§ PROVIDED TEXT
==================================================
# RED SAUCE FOR LAMB (MUTTON)



## Dutch (Sep 11, 2005)

A friend of mine shared this recipe with me. He did mutton in a Dutch Oven and served this sauce with it.  Although I don't like mutton (I perfer lamb), the sauce was great!!

Red Sauce for Lamb

1 cup catsup                    
1 cup water                     
1 1/2 cups sugar              
1/3 cup vinegar                
1 onion chopped               
2 Tbs. Worcestershire sauce 
2 Tbs. butter 
2 Tbs. horseradish 
1 1/2 tsp prepared mustard
1 tsp. salt 
1 tsp. chili powder 

Combine ingredients in a non reactive sauce pan and mix well. Bring to a slow boil and reduce heat. Simmer 1 hour, stirring every 10 minutes or so. 

Posters Note:  I smoked a boneless Leg o' Lamb and used this as a finishing and dipping sauce. It may seam a bit strange but I added a couple of chopped cloves of garlic to the sauce recipe (love garlic).
My Lamb rub consisted of . . . 

Sweet and hot spicy mustard
Kosher salt
Garlic powder
Onion powder
LOTS of fresh coarse ground black pepper 

I applied the "rub" on the lamb the night before and placed it in the fridge. I removed the lamb from the fridge just before making the sauce. Once the sauce was simmering, I got the smoker fired up and preheated to 220*.  My 'mop' was sprayed on about once an hour for the 1st three hours (got busy on the "honey do" list and forgot about mopping the last two hours  :roll:  :oops: )  The mop was 1 cup of melted unsweetened butter, 1 Tbs. garlic powder & 1 tsp. white pepper mixed together in a spray bottle.
Applied the sauce at about 160* and then pulled the lamb out of the smoker thirth minutes later (total smoke time was about 5 hours).

I think that this sauce might work with just about any kind of red meat.

Enjoy,


----------



## fire it up (Jul 22, 2009)

Many members who love lamb so figured I would bump this thing back up.


----------



## mballi3011 (Jul 22, 2009)

Well thanks fire fo thinking about us lamb lovers we wikll have to give it a try. I'll let you know how it goes.


----------



## rivet (Jul 23, 2009)

Thanks for the bump, FiU! We love mutton here, but it is impossible to find. Only lamb... that's too bad, but can't complain too much 'cause lamb is awesome anyway and always available.


----------



## jacobtia (May 18, 2011)

may try this sauce this weekend! Thanks for the recipe!


----------



## rubber duck (Nov 19, 2011)

Another really good sauce for lamb is  Bordelaise

Bordelaise:
1 1/4 cup beef broth (we always use the stock from the lamb)
3/4 cup dry red wine 
2 tablespoons finely chopped shallot or onion
3 tablespoons butter or margarine, softened
1 tablespoon all-purpose flour
1 tablespoon snipped fresh parsley (optional)
==================================================
§ SET OF TASKS
1. Reproduce a passage of the lamb sauce thread word for word, beginning at the words "1 cup catsup" and stopping after "minutes or so.".
2. According to the lamb sauce thread, how long should the red sauce simmer?
The data after this point comes from a separate source unrelated to the lamb sauce thread.

§ DATA
==================================================
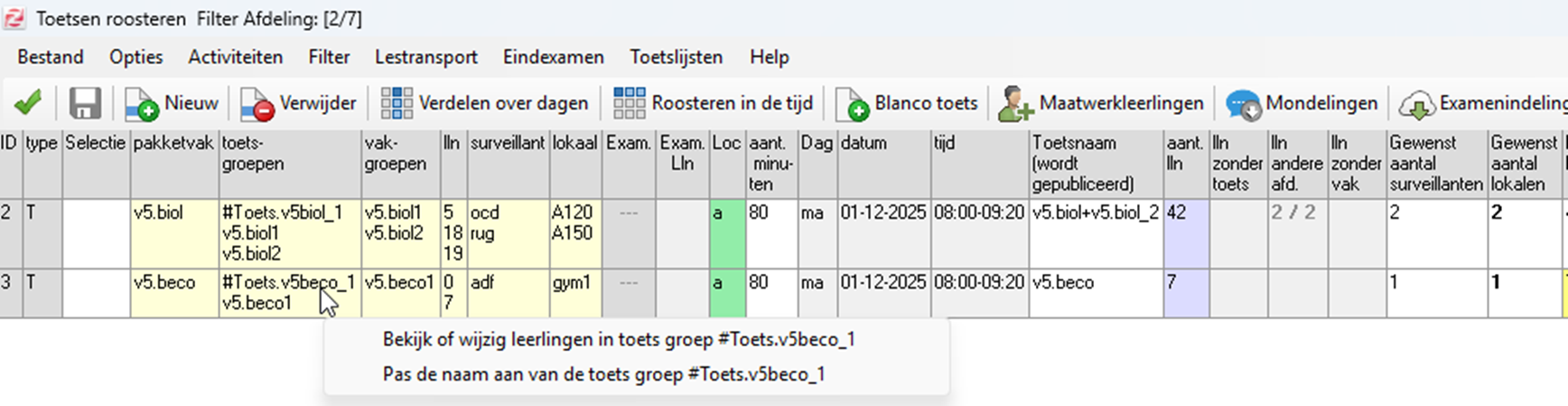This screenshot has height=406, width=1568.
Task: Click the green checkmark confirm icon
Action: [28, 104]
==================================================
§ OUTPUTS FOR THE TASKS
1.
1 cup catsup                    
1 cup water                     
1 1/2 cups sugar              
1/3 cup vinegar                
1 onion chopped               
2 Tbs. Worcestershire sauce 
2 Tbs. butter 
2 Tbs. horseradish 
1 1/2 tsp prepared mustard
1 tsp. salt 
1 tsp. chili powder 

Combine ingredients in a non reactive sauce pan and mix well. Bring to a slow boil and reduce heat. Simmer 1 hour, stirring every 10 minutes or so.

2. One hour, stirring every 10 minutes or so.